◆ LISTED ENTRIES ◆
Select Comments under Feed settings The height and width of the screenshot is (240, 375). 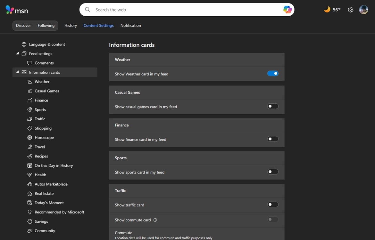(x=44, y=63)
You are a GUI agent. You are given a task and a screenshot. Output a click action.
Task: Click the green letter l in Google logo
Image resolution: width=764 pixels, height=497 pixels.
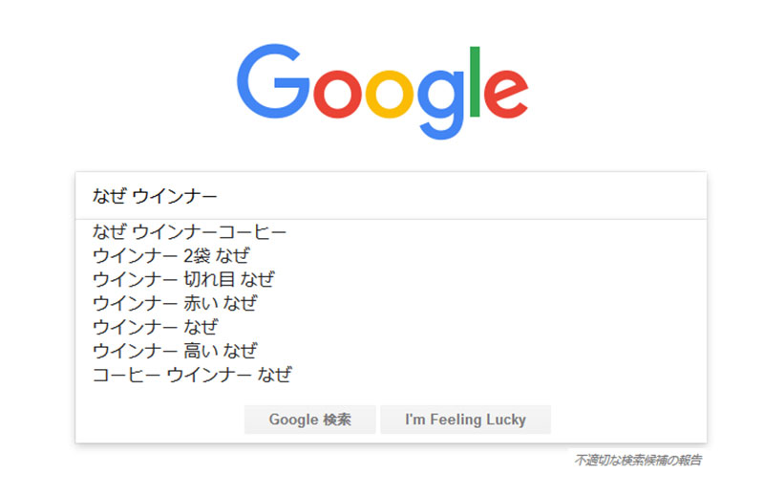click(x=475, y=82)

◆ EXERCISE AIM ◆
Please give the records from the line containing "You are a GUI" through the end of the records as a numbered list, with blank lines and pictures left out.

◆ EXPECTED ANSWER ◆
1. You are a GUI agent. You are given a task and a screenshot. Output a click action.
2. Task: Click the green letter l in Google logo
3. Image resolution: width=764 pixels, height=497 pixels.
4. click(x=475, y=82)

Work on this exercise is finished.